This week, a federal jury found Kurt Barton, former CEO of Austin-based
Triton Financial, guilty of running a $75 million
Ponzi scheme that defrauded approximately 300 investors out of more than $50 million.
Victims included: professional athletes David Akers and Ty Detmer, business
owners, members of the Church of Jesus Christ of Latter Day Saints, a
retired teacher, an Austin-area hotel owner, and Barton's own family.
Prosecutors accused Barton of raising $75 million for investments in real
estate and business, and then using the funds to pay Triton's company
expenses, to make Ponzi payments to other investors, and for his personal
purposes. Of the funds raised, less than one third was returned to investors.
At least $2 million was spent on luxury football tickets, sports cars,
private jets, and clothing for Barton's family.

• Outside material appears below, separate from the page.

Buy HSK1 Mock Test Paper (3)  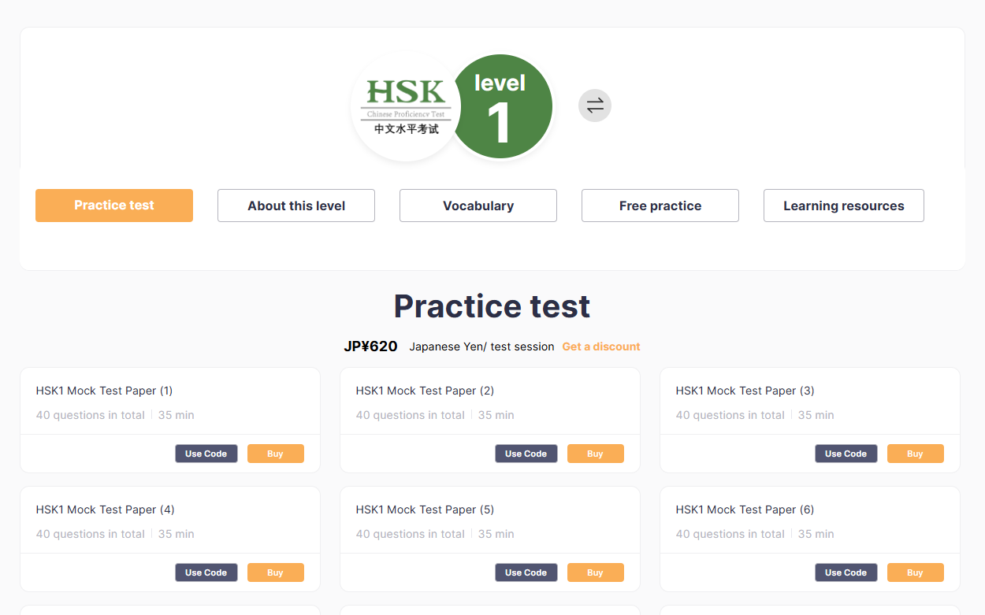(x=915, y=454)
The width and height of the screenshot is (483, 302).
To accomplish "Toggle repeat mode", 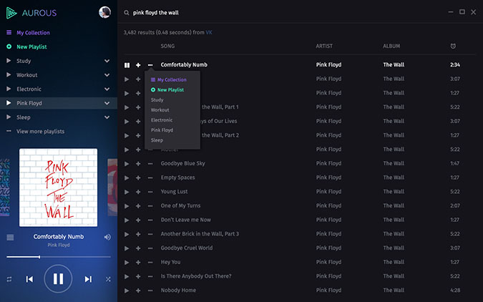I will click(9, 279).
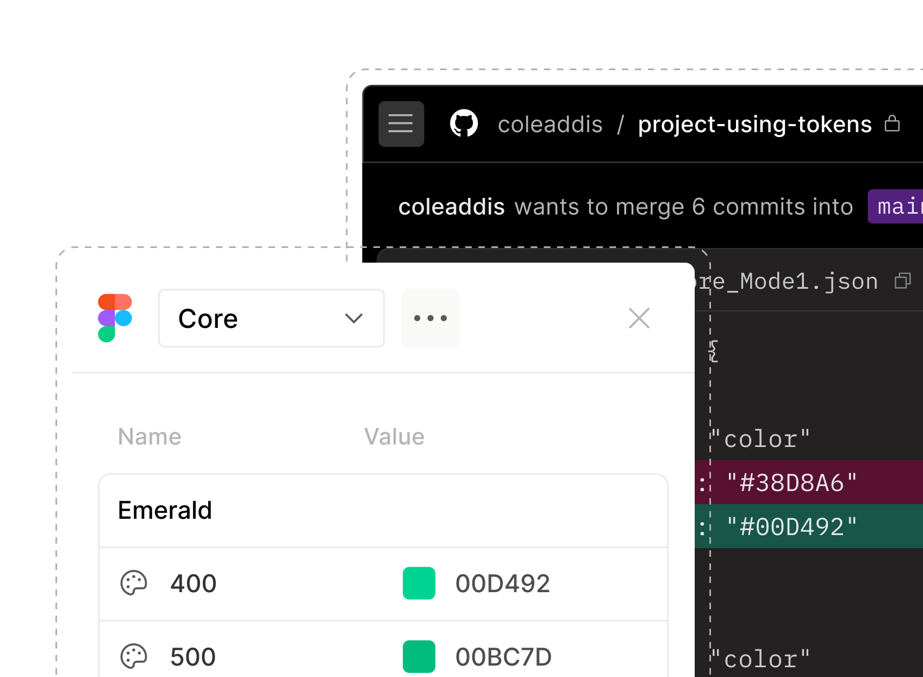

According to court testimony, Barton frequently lied to investors, particularly
about the nature of their investments. Investigators said Barton solicited
and received funds for investments in properties that never existed, and
that he promised "free and clear" titles to investors for properties
that were later used by Triton as collateral.
Barton's attorney defended Barton by saying that, while he certainly
mismanaged the company, he never meant to defraud any of the investors.
It was a defense, however, that the jury obviously didn't buy.
After six hours of deliberation, the jury found Barton guilty on 39 federal
counts, including: securities fraud, wire fraud, false statements related
to loans, money laundering, and conspiracy. He faces a life in prison.